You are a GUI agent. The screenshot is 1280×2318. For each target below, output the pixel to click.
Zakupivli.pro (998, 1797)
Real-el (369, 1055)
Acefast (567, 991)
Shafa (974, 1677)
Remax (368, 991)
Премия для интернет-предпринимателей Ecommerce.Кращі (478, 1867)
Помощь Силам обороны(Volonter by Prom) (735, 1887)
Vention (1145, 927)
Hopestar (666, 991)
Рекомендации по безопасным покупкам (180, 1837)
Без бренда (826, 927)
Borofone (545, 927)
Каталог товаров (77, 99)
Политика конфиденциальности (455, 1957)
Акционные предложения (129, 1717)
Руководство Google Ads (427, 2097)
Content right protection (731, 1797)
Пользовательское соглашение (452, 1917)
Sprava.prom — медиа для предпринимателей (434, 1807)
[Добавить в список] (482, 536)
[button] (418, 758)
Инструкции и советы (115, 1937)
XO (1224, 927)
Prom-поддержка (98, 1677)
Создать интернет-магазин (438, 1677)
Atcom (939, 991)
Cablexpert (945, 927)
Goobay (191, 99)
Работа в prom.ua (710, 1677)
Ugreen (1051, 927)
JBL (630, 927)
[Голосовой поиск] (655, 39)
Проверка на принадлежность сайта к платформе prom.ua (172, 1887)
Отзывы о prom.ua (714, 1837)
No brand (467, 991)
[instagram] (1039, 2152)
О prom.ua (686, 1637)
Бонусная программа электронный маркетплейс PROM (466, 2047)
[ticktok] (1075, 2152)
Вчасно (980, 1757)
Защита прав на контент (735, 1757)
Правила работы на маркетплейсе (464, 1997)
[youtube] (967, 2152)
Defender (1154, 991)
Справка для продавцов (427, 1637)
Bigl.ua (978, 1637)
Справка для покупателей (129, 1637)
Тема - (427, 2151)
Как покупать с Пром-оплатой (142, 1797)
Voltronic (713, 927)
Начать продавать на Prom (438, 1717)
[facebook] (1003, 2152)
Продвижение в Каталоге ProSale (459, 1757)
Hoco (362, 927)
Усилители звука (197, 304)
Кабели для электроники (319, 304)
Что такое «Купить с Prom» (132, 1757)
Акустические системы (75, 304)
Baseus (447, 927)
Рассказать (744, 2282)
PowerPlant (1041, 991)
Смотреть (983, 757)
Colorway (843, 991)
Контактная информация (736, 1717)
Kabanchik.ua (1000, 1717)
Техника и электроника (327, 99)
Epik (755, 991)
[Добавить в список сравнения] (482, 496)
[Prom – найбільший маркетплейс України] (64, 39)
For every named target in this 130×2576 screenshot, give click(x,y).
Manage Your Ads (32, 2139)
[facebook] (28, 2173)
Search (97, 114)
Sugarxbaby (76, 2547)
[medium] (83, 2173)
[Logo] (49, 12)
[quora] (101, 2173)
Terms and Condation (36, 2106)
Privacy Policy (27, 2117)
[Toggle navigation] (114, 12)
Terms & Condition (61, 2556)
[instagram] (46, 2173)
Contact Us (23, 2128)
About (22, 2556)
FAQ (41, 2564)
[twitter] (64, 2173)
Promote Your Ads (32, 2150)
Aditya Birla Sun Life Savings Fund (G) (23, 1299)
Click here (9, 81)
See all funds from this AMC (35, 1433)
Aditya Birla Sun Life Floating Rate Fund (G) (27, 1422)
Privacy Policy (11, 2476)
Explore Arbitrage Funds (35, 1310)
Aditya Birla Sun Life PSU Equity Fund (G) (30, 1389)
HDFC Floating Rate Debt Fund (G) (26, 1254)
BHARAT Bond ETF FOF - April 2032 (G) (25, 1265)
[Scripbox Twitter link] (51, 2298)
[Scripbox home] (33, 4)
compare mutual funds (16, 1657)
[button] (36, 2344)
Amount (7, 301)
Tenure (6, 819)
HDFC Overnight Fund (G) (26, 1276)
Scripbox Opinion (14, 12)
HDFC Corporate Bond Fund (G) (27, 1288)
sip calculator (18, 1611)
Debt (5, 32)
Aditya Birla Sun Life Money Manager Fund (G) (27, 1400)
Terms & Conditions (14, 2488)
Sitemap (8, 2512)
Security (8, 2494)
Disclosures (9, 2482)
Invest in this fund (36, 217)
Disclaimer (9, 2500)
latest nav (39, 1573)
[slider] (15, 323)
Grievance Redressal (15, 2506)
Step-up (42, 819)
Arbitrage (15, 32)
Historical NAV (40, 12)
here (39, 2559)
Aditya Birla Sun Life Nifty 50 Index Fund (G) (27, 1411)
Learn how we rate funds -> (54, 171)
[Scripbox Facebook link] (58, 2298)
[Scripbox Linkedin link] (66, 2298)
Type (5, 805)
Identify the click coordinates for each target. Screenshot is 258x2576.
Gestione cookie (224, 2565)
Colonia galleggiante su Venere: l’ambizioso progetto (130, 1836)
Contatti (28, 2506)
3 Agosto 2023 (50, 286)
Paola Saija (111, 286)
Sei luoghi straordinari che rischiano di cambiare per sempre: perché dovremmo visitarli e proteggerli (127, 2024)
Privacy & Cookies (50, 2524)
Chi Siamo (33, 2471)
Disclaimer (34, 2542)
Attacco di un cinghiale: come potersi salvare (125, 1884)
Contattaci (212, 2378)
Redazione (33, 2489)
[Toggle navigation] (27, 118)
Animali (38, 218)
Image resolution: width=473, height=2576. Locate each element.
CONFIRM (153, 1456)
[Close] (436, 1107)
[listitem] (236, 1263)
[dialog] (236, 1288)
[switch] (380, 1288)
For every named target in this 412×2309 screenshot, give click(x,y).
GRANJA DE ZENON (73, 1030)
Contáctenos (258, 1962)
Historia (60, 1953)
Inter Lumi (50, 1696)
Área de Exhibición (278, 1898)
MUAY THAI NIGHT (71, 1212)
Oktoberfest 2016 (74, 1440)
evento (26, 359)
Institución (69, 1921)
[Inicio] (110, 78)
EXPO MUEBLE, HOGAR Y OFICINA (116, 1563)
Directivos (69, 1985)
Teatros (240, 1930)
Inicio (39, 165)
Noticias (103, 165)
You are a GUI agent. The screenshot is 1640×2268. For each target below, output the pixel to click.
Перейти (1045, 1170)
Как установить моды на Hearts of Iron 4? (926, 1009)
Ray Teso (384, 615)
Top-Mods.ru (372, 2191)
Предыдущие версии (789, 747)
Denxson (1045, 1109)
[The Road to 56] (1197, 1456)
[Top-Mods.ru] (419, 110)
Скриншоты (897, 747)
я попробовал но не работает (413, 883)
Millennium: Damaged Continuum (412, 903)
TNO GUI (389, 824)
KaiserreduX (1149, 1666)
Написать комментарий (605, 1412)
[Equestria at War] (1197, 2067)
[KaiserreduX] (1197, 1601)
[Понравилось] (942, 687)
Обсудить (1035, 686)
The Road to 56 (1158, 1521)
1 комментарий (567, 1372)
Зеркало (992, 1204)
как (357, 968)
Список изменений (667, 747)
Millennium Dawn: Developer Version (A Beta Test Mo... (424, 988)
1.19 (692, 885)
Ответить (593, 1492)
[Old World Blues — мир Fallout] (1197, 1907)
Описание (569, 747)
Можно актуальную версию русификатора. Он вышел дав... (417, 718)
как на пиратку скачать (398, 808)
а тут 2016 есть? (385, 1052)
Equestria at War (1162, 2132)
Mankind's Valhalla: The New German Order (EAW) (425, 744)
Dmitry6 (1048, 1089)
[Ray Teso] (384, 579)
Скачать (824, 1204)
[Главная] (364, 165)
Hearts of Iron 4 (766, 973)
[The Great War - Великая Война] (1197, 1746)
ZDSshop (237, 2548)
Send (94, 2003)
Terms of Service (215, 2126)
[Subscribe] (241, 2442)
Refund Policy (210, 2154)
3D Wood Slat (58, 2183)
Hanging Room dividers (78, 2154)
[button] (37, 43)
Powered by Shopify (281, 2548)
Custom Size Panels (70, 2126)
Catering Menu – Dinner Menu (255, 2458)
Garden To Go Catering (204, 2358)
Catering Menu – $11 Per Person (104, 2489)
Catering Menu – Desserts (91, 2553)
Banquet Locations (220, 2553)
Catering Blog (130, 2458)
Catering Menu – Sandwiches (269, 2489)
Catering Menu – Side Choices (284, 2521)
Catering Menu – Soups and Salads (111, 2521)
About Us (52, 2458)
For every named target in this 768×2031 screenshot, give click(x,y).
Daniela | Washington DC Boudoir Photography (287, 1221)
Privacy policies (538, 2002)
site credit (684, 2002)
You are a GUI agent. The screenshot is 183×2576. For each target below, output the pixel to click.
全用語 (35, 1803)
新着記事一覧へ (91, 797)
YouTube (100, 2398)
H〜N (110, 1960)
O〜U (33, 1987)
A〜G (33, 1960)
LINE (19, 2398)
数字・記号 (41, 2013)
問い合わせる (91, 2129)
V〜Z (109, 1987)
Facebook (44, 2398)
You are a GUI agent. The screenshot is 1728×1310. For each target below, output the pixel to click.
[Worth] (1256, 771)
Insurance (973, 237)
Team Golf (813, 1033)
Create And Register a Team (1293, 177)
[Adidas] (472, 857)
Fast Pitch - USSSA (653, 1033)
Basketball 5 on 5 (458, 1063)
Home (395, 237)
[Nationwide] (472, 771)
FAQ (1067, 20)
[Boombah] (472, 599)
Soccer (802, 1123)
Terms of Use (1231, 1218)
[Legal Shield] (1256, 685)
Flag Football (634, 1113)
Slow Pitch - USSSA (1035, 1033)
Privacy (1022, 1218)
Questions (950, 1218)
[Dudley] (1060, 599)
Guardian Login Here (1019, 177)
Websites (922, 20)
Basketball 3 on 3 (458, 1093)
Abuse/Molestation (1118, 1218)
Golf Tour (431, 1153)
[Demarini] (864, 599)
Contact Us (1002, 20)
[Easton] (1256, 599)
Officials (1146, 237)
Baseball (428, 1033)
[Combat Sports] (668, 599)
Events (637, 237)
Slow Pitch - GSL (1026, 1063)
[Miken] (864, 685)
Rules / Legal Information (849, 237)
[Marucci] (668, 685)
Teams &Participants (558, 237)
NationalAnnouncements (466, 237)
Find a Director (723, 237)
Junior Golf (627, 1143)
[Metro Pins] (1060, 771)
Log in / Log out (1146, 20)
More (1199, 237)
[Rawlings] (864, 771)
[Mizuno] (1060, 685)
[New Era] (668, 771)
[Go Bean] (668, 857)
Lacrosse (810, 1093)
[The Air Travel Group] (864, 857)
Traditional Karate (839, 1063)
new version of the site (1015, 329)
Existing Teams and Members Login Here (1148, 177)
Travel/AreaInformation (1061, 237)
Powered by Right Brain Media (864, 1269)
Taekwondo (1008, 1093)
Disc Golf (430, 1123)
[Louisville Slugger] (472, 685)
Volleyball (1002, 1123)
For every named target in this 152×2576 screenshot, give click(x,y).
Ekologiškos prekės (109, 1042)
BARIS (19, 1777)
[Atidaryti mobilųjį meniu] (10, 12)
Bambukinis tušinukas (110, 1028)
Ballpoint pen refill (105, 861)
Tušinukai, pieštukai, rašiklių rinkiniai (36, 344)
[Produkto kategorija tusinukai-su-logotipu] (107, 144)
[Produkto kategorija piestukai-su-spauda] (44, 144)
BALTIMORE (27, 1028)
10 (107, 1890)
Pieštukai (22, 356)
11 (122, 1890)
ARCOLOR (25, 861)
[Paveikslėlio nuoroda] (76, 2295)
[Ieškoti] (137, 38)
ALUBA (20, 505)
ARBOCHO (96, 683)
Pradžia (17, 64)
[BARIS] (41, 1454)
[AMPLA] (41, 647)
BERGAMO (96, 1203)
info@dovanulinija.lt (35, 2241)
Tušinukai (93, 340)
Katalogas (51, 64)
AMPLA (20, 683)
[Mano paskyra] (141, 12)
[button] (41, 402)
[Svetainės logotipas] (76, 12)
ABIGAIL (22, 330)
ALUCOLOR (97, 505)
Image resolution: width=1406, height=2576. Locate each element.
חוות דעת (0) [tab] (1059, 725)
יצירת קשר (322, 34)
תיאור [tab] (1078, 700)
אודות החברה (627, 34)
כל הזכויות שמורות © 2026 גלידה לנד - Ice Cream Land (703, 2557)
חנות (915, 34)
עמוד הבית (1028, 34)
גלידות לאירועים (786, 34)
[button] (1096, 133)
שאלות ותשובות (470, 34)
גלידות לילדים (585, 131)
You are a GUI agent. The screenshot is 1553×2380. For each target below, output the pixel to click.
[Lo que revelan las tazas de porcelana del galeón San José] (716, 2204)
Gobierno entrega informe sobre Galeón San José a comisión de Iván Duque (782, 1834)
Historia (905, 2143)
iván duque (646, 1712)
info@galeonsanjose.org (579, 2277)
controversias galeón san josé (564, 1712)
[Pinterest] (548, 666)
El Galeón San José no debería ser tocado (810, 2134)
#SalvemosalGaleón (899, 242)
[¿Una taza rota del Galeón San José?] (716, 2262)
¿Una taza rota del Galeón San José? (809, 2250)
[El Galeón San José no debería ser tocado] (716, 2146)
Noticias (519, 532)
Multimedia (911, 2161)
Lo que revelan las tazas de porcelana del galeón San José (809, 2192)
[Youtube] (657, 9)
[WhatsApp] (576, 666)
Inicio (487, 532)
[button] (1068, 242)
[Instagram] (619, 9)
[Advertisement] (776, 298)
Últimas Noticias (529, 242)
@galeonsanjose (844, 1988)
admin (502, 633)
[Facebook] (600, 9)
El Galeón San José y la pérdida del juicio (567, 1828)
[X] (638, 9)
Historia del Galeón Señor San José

----

◆ **Goal of the exercise**: Show the lines of the data that hold the word "galeonsanjose".

◆ **Your solution**:
info@galeonsanjose.org (579, 2277)
@galeonsanjose (844, 1988)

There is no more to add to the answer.